* begin Passage shown *

ISSUE XVII : Taxing IPR: The direct taxation gamut

Taxing IPR: The Direct Taxation Gamut


As is evident from the recent developments and media reports, the department of Revenue under the Government of India is inclined to bring more and more activities under the tax net. With the recent inclusion of service tax on renting of property, the revenue department has made this abundantly clear. The taxation of transfer or transfer of the right to use Intellectual Property (“IP”), though not recent, has many interesting twists and turns. Taxation of IPR as such is a complex question of whether it would be chargeable to direct taxation or indirect taxation and more so of how it is to be valued for the purposes of being taxed. The present bulletin looks at demystifying taxation of IP under the taxation regime in India.

* end Passage shown *

#### What you should do
Extend the bulletin on taxing intellectual property in India, starting after its final sentence. The material after this point plays no part in the task.

* begin Dataset excerpt *

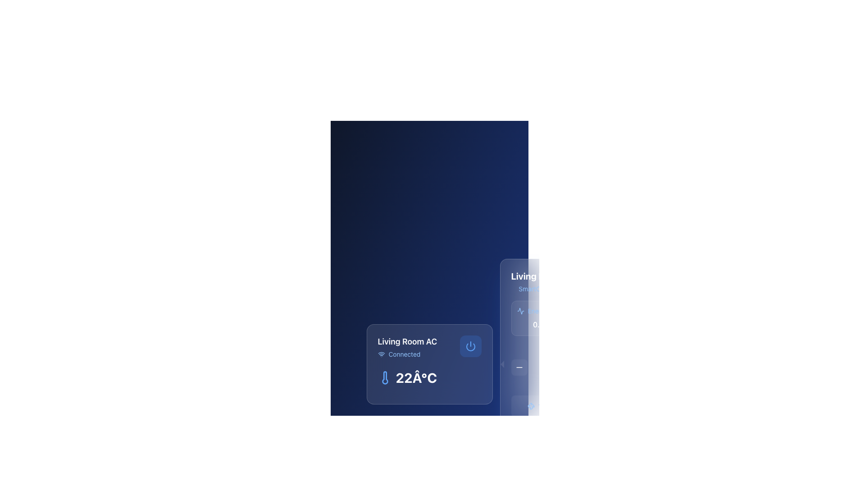 This screenshot has width=865, height=487. Describe the element at coordinates (429, 377) in the screenshot. I see `temperature value displayed as '22Â°C' next to the thermometer icon in the card component` at that location.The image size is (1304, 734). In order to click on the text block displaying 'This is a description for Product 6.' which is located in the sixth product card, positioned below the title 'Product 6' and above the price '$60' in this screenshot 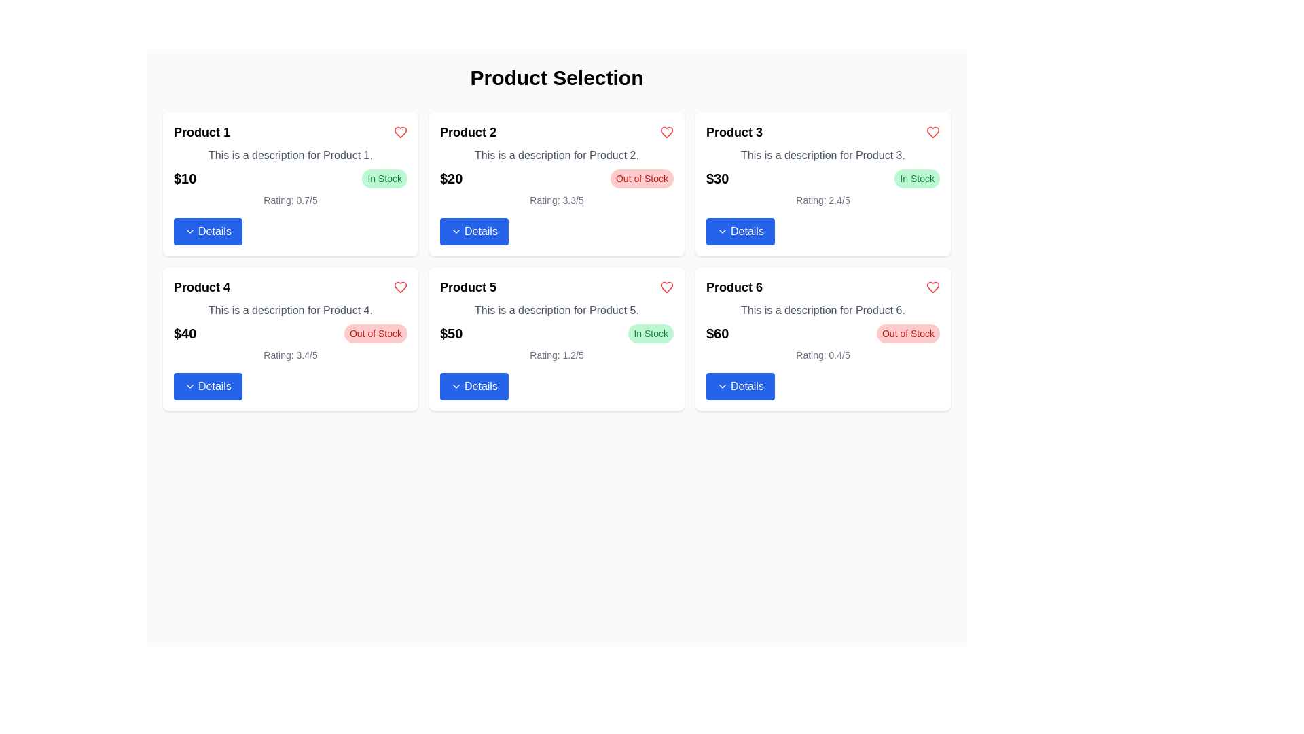, I will do `click(822, 310)`.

* end Dataset excerpt *

#### Exercise response
1. Contentious issues

In order to assess the application of the direct taxation regime to IP, it will be beneficial to assess what category of expenses made in connection with IP fall under this regime. It is pertinent to note that IP in this regard would consist of Copyright, Goodwill, Trademarks and Patents, and under the Income Tax Act, 1961 (“IT Act”), the income derived from the IP is brought under the tax net. That being said, it is also noteworthy that IP itself is not taxable and is treated as an asset under the IT Act, making it chargeable to depreciation. In case of direct taxation, there are several contentious issues that arise vis-à-vis treatment of goodwill, capital or revenue expenditure, expenditure treatment of expenses associated with research and development and the like. The same have been discussed in greater detail ahead.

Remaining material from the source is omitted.